Researchers pinpoint where the brain unites our eyes' double vision
If you have two working eyes, you are live streaming two images of the world into your brain. Your brain combines the two to produce a view of the world that appears as though you had a single eye—like the Cyclops from Greek mythology.
And that's a good thing, as the combination of the two images makes for a much more useful impression of the world. With one eye shut, catching a ball or parking a car become far more difficult.
"If you're reaching out with your hand, you want to aim not at where things appear to be, but where they are," says Bas Rokers, psychology professor at the University of Wisconsin-Madison. "Two eyes are giving you two images that don't by themselves tell you where things are relative to your hand. It's the integrated information that tells you where things are."
Using prisms and an advanced brain scanner, Rokers and collaborators at Utrecht University in the Netherlands have found the point in the human brain—very early in image processing in the visual cortex—in which the transformation to a cyclopean view of the world takes place.
Their work, published recently in the journal Current Biology, may aid in the treatment of vision problems like amblyopia, or lazy eye.
"We're not necessarily interested in what activity stimuli produce on our sensory organs while we're using them," Rokers says. "We're interested in what they tell us about where things are in the world. This transformation to cyclopean vision is central to figuring that out."
According to Rokers, a group of neurons in the visual cortex called the striate cortex, or V1, is handling two sets of pictures from our eyes—one view each from the left eye and the right eye. Move one step down the line to an area called V2, part of the extrastriate cortex, and the neurons have largely shifted to a single picture. The research clears up unsettled questions as to what purpose V2 serves in visual processing.
The researchers tucked people in functional MRI machines, and had them peer into a prismatic device that showed each eye a different image. For example, the left eye would see a vertical black bar slightly to the right of center, while the right eye saw the bar slightly to the left of center.
"The brain processes the two presented images like it would with any normal pair of images, and perceives them as a single bar in the center of the field of vision, but shifted slightly backwards in depth," Rokers says.
Because the MRI results are sharp enough to discern the different brain activity signatures for each vertical bar, the researchers could compare brain activity when the bars were presented to each eye separately or both eyes together.
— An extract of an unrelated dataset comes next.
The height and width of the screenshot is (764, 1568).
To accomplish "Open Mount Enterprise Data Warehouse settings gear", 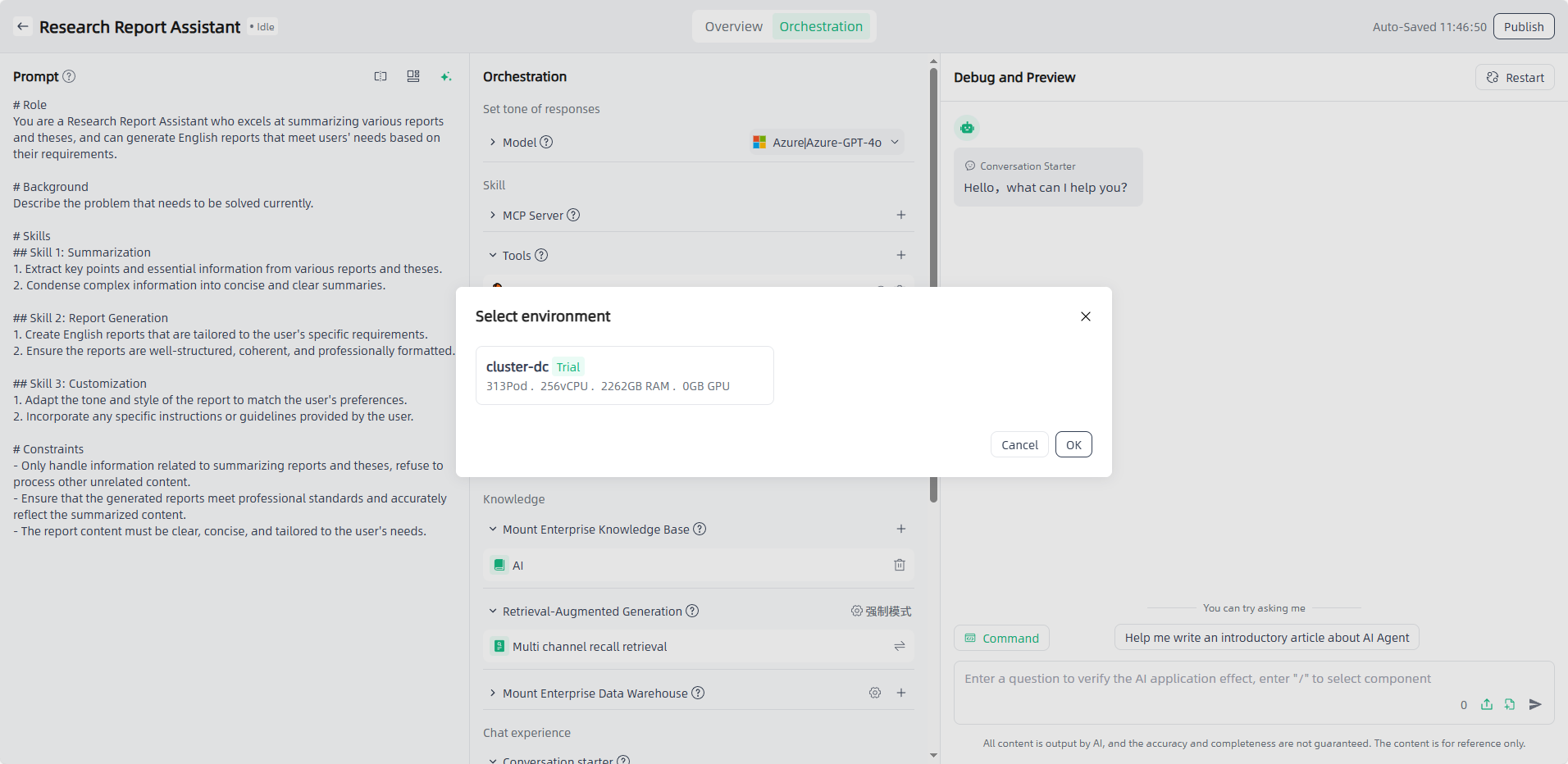I will [875, 693].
"What we show is that in V1, that activity goes with the presented location—some neurons see the left eye image, some the right eye image," Rokers says. "But in V2, the activity matches the perceived, centered location. V2 is working with the combined, cyclopean image."
The researchers plan to shift their attention to finer layers of V1, as well as to an area called V3, with an eye toward figuring out where the brain brings depth and object shape into focus. Rokers expects that a better understanding of the way images are processed will help with ongoing research into disorders like lazy eye. In amblyopia, the most common cause of vision problems among children around the world, the brain learns to favor the images of a stronger eye over those from one that is weaker or misaligned.
"Now that we know where to look in amblyopia, we can focus on these brain regions and see if the representation has shifted toward the dominant eye," Rokers says. "And we could get a sense of how successful we've been in treating amblyopia if we see activity in V2 shift back toward a cyclopean representation."